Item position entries
===

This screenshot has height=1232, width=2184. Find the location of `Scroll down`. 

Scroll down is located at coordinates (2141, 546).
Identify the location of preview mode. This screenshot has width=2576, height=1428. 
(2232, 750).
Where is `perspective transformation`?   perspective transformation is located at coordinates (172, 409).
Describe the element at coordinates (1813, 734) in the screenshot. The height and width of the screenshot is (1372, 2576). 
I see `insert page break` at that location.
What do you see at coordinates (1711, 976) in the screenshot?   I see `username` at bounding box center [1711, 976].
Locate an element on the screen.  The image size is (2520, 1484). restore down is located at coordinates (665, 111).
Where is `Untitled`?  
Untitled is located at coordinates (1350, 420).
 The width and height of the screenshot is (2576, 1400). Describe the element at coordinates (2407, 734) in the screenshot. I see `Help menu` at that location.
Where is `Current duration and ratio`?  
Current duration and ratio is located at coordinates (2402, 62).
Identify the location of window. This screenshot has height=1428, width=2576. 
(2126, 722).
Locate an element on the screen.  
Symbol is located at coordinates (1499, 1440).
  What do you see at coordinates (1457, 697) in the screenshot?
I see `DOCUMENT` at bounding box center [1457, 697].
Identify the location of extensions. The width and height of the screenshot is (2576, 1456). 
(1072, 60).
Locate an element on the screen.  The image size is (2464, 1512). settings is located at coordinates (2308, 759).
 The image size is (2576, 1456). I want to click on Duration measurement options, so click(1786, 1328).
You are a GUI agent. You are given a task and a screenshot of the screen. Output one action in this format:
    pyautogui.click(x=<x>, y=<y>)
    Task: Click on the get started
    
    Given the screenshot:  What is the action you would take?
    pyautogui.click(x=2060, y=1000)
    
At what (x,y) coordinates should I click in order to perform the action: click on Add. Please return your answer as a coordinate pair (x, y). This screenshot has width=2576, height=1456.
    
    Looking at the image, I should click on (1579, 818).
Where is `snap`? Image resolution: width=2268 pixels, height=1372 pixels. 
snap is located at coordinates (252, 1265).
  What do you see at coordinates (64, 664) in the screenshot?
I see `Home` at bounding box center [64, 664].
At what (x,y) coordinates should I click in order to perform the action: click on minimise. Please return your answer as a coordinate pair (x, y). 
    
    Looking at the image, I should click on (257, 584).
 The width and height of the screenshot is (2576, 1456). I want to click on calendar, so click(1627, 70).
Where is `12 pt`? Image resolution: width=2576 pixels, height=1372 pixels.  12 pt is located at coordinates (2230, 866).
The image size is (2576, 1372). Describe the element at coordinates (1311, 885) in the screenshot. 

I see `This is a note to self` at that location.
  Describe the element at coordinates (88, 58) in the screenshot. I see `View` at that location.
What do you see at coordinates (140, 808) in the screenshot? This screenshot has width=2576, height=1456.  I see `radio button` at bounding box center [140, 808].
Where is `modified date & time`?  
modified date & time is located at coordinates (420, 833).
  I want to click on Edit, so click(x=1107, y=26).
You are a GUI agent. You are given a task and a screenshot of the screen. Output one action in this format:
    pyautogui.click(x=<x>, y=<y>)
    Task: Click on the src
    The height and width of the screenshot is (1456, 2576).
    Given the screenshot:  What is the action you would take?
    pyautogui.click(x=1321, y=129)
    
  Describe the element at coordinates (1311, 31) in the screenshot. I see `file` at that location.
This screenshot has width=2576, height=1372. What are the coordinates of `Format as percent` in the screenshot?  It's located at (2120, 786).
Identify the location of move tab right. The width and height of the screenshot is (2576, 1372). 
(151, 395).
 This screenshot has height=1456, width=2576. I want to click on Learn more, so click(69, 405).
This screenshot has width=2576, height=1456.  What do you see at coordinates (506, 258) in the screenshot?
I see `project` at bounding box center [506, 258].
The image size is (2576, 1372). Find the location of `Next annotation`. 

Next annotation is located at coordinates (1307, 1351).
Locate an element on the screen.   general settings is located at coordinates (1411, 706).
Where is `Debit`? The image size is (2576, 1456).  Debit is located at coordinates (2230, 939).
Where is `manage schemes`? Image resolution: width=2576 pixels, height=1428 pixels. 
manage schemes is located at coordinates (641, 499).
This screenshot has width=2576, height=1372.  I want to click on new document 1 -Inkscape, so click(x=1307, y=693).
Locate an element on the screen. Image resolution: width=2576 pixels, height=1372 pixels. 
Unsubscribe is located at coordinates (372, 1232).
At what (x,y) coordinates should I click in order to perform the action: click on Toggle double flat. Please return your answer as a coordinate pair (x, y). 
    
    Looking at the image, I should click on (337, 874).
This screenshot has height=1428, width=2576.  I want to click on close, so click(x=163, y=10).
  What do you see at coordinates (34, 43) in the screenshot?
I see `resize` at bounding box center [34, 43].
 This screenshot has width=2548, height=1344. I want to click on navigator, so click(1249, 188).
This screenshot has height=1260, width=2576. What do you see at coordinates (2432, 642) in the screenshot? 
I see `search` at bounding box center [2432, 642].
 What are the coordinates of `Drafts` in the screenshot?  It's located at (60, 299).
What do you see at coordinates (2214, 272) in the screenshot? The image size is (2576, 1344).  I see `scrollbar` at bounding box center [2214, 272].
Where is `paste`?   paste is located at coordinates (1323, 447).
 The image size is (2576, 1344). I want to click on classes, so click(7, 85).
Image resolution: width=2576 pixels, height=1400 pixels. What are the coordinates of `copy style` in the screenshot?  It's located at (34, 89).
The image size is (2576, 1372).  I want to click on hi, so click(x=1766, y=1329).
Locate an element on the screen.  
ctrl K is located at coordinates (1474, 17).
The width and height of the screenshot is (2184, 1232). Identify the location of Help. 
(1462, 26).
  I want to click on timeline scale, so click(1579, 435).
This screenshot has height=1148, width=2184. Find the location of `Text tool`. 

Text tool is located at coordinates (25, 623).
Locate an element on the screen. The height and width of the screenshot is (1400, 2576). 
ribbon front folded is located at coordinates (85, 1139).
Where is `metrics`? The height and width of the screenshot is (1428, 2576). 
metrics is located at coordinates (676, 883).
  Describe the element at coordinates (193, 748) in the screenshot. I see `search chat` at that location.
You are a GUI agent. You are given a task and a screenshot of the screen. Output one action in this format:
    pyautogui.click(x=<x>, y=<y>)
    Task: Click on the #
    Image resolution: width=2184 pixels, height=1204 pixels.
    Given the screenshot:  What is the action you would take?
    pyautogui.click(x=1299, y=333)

===

→ Exercise brief
Convert every line of the records above into a Markdown table with the columns Row and Line. Number the rows in order and leave out blank lines.

→ Answer to the problem
| Row | Line |
|---|---|
| 1 | This screenshot has height=1232, width=2184. Find the location of `Scroll down`.  |
| 2 | Scroll down is located at coordinates (2141, 546). |
| 3 | Identify the location of preview mode. This screenshot has width=2576, height=1428.  |
| 4 | (2232, 750). |
| 5 | Where is `perspective transformation`?   perspective transformation is located at coordinates (172, 409). |
| 6 | Describe the element at coordinates (1813, 734) in the screenshot. The height and width of the screenshot is (1372, 2576).  |
| 7 | I see `insert page break` at that location. |
| 8 | What do you see at coordinates (1711, 976) in the screenshot?   I see `username` at bounding box center [1711, 976]. |
| 9 | Locate an element on the screen.  The image size is (2520, 1484). restore down is located at coordinates (665, 111). |
| 10 | Where is `Untitled`?   |
| 11 | Untitled is located at coordinates (1350, 420). |
| 12 |  The width and height of the screenshot is (2576, 1400). Describe the element at coordinates (2407, 734) in the screenshot. I see `Help menu` at that location. |
| 13 | Where is `Current duration and ratio`?   |
| 14 | Current duration and ratio is located at coordinates (2402, 62). |
| 15 | Identify the location of window. This screenshot has height=1428, width=2576.  |
| 16 | (2126, 722). |
| 17 | Locate an element on the screen.   |
| 18 | Symbol is located at coordinates (1499, 1440). |
| 19 |   What do you see at coordinates (1457, 697) in the screenshot? |
| 20 | I see `DOCUMENT` at bounding box center [1457, 697]. |
| 21 | Identify the location of extensions. The width and height of the screenshot is (2576, 1456).  |
| 22 | (1072, 60). |
| 23 | Locate an element on the screen.  The image size is (2464, 1512). settings is located at coordinates (2308, 759). |
| 24 |  The image size is (2576, 1456). I want to click on Duration measurement options, so click(1786, 1328). |
| 25 | You are a GUI agent. You are given a task and a screenshot of the screen. Output one action in this format: |
| 26 |     pyautogui.click(x=<x>, y=<y>) |
| 27 |     Task: Click on the get started |
| 28 |     Given the screenshot:  What is the action you would take? |
| 29 |     pyautogui.click(x=2060, y=1000) |
| 30 | At what (x,y) coordinates should I click in order to perform the action: click on Add. Please return your answer as a coordinate pair (x, y). This screenshot has width=2576, height=1456. |
| 31 |     Looking at the image, I should click on (1579, 818). |
| 32 | Where is `snap`? Image resolution: width=2268 pixels, height=1372 pixels.  |
| 33 | snap is located at coordinates (252, 1265). |
| 34 |   What do you see at coordinates (64, 664) in the screenshot? |
| 35 | I see `Home` at bounding box center [64, 664]. |
| 36 | At what (x,y) coordinates should I click in order to perform the action: click on minimise. Please return your answer as a coordinate pair (x, y).  |
| 37 |     Looking at the image, I should click on (257, 584). |
| 38 |  The width and height of the screenshot is (2576, 1456). I want to click on calendar, so click(1627, 70). |
| 39 | Where is `12 pt`? Image resolution: width=2576 pixels, height=1372 pixels.  12 pt is located at coordinates (2230, 866). |
| 40 | The image size is (2576, 1372). Describe the element at coordinates (1311, 885) in the screenshot.  |
| 41 | I see `This is a note to self` at that location. |
| 42 |   Describe the element at coordinates (88, 58) in the screenshot. I see `View` at that location. |
| 43 | What do you see at coordinates (140, 808) in the screenshot? This screenshot has width=2576, height=1456.  I see `radio button` at bounding box center [140, 808]. |
| 44 | Where is `modified date & time`?   |
| 45 | modified date & time is located at coordinates (420, 833). |
| 46 |   I want to click on Edit, so click(x=1107, y=26). |
| 47 | You are a GUI agent. You are given a task and a screenshot of the screen. Output one action in this format: |
| 48 |     pyautogui.click(x=<x>, y=<y>) |
| 49 |     Task: Click on the src |
| 50 |     The height and width of the screenshot is (1456, 2576). |
| 51 |     Given the screenshot:  What is the action you would take? |
| 52 |     pyautogui.click(x=1321, y=129) |
| 53 |   Describe the element at coordinates (1311, 31) in the screenshot. I see `file` at that location. |
| 54 | This screenshot has width=2576, height=1372. What are the coordinates of `Format as percent` in the screenshot?  It's located at (2120, 786). |
| 55 | Identify the location of move tab right. The width and height of the screenshot is (2576, 1372).  |
| 56 | (151, 395). |
| 57 |  This screenshot has height=1456, width=2576. I want to click on Learn more, so click(69, 405). |
| 58 | This screenshot has width=2576, height=1456.  What do you see at coordinates (506, 258) in the screenshot? |
| 59 | I see `project` at bounding box center [506, 258]. |
| 60 | The image size is (2576, 1372). Find the location of `Next annotation`.  |
| 61 | Next annotation is located at coordinates (1307, 1351). |
| 62 | Locate an element on the screen.   general settings is located at coordinates (1411, 706). |
| 63 | Where is `Debit`? The image size is (2576, 1456).  Debit is located at coordinates (2230, 939). |
| 64 | Where is `manage schemes`? Image resolution: width=2576 pixels, height=1428 pixels.  |
| 65 | manage schemes is located at coordinates (641, 499). |
| 66 | This screenshot has width=2576, height=1372.  I want to click on new document 1 -Inkscape, so click(x=1307, y=693). |
| 67 | Locate an element on the screen. Image resolution: width=2576 pixels, height=1372 pixels.  |
| 68 | Unsubscribe is located at coordinates (372, 1232). |
| 69 | At what (x,y) coordinates should I click in order to perform the action: click on Toggle double flat. Please return your answer as a coordinate pair (x, y).  |
| 70 |     Looking at the image, I should click on (337, 874). |
| 71 | This screenshot has height=1428, width=2576.  I want to click on close, so click(x=163, y=10). |
| 72 |   What do you see at coordinates (34, 43) in the screenshot? |
| 73 | I see `resize` at bounding box center [34, 43]. |
| 74 |  This screenshot has width=2548, height=1344. I want to click on navigator, so click(1249, 188). |
| 75 | This screenshot has height=1260, width=2576. What do you see at coordinates (2432, 642) in the screenshot?  |
| 76 | I see `search` at bounding box center [2432, 642]. |
| 77 |  What are the coordinates of `Drafts` in the screenshot?  It's located at (60, 299). |
| 78 | What do you see at coordinates (2214, 272) in the screenshot? The image size is (2576, 1344).  I see `scrollbar` at bounding box center [2214, 272]. |
| 79 | Where is `paste`?   paste is located at coordinates (1323, 447). |
| 80 |  The image size is (2576, 1344). I want to click on classes, so click(7, 85). |
| 81 | Image resolution: width=2576 pixels, height=1400 pixels. What are the coordinates of `copy style` in the screenshot?  It's located at (34, 89). |
| 82 | The image size is (2576, 1372).  I want to click on hi, so click(x=1766, y=1329). |
| 83 | Locate an element on the screen.   |
| 84 | ctrl K is located at coordinates (1474, 17). |
| 85 | The width and height of the screenshot is (2184, 1232). Identify the location of Help.  |
| 86 | (1462, 26). |
| 87 |   I want to click on timeline scale, so click(1579, 435). |
| 88 | This screenshot has height=1148, width=2184. Find the location of `Text tool`.  |
| 89 | Text tool is located at coordinates (25, 623). |
| 90 | Locate an element on the screen. The height and width of the screenshot is (1400, 2576).  |
| 91 | ribbon front folded is located at coordinates (85, 1139). |
| 92 | Where is `metrics`? The height and width of the screenshot is (1428, 2576).  |
| 93 | metrics is located at coordinates (676, 883). |
| 94 |   Describe the element at coordinates (193, 748) in the screenshot. I see `search chat` at that location. |
| 95 | You are a GUI agent. You are given a task and a screenshot of the screen. Output one action in this format: |
| 96 |     pyautogui.click(x=<x>, y=<y>) |
| 97 |     Task: Click on the # |
| 98 |     Image resolution: width=2184 pixels, height=1204 pixels. |
| 99 |     Given the screenshot:  What is the action you would take? |
| 100 |     pyautogui.click(x=1299, y=333) |